Thanks to Alex Ghiti for reporting it. It was a bug.
- ELP is cleared on trap entry only when CONFIG_64BIT.
- restore ssp back on return to usermode was being done
before `riscv_v_context_nesting_end` on trap exit path.
If kernel shadow stack were enabled this would result in
kernel operating on user shadow stack and panic (as I found
in my testing of kcfi patch series). So fixed that.
v18:
- rebased on 6.16-rc1
- uprobe handling clears ELP in sstatus image in pt_regs
- vdso was missing shadow stack elf note for object files.
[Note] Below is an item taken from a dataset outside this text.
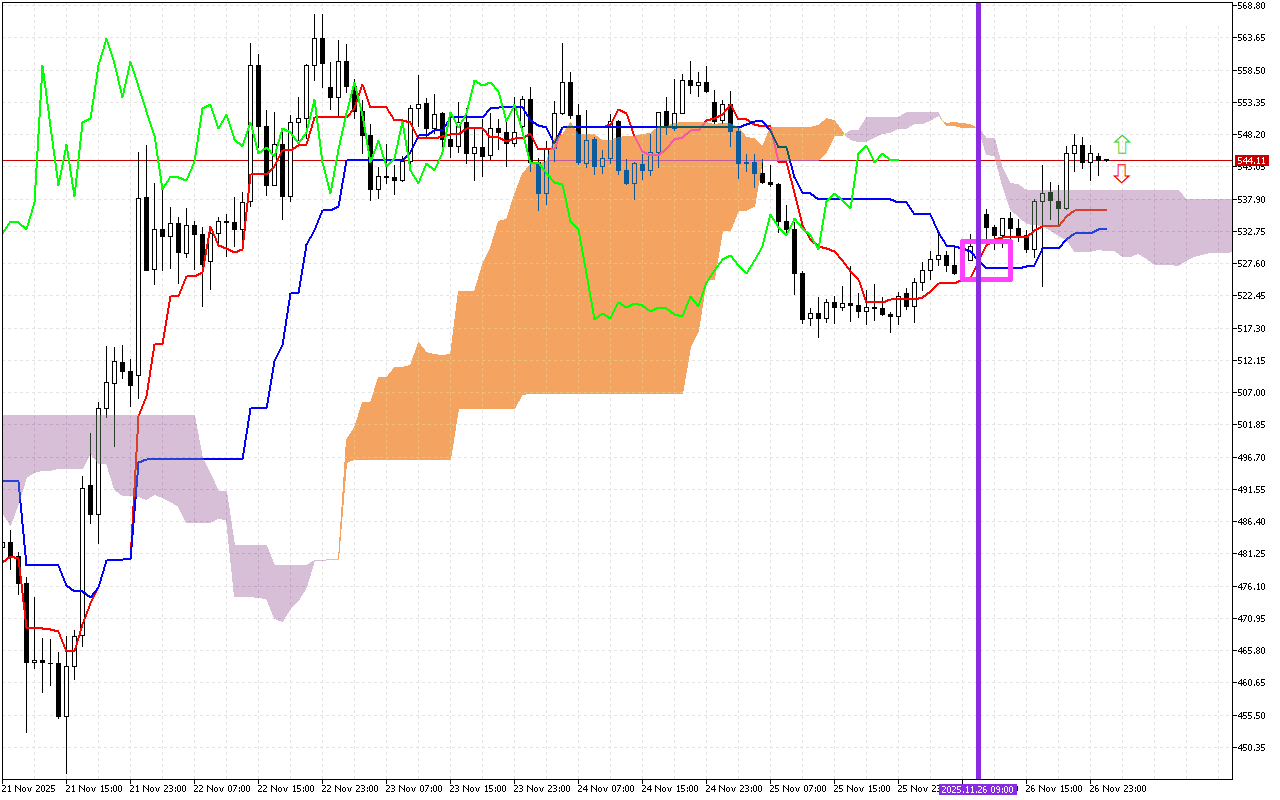Image resolution: width=1280 pixels, height=800 pixels.
Task: Select the purple 2025.11.26 09:00 date label
Action: click(x=978, y=789)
added that. Additional asm file for vdso needed the elf marker
flag. toolchain should complain if `-fcf-protection=full` and
marker is missing for object generated from asm file. Asked
toolchain folks to fix this. Although no reason to gate the merge
on that.
- Split up compile options for march and fcf-protection in vdso
Makefile
- CONFIG_RISCV_USER_CFI option is moved under "Kernel features" menu
Added `arch/riscv/configs/hardening.config` fragment which selects
CONFIG_RISCV_USER_CFI
v17:
- fixed warnings due to empty macros in usercfi.h (reported by alexg)
- fixed prefixes in commit titles reported by alexg
- took below uprobe with fcfi v2 patch from Zong Li and squashed it with
"riscv/traps: Introduce software check exception and uprobe handling"
https://lore.kernel.org/all/20250604093403.10916-1-zong.li@sifive.com/
v16:
- If FWFT is not implemented or returns error for shadow stack activation, then
no_usercfi is set to disable shadow stack. Although this should be picked up
by extension validation and activation. Fixed this bug for zicfilp and zicfiss
both. Thanks to Charlie Jenkins for reporting this.
- If toolchain doesn't support cfi, cfi kselftest shouldn't build. Suggested by
Charlie Jenkins.
- Default for CONFIG_RISCV_USER_CFI is set to no. Charlie/Atish suggested to
keep it off till we have more hardware availibility with RVA23 profile and
zimop/zcmop implemented. Else this will start breaking people's workflow
- Includes the fix if "!RV64 and !SBI" then definitions for FWFT in
asm-offsets.c error.
v15:
- Toolchain has been updated to include `-fcf-protection` flag. This
exists for x86 as well. Updated kernel patches to compile vDSO and
selftest to compile with `fcf-protection=full` flag.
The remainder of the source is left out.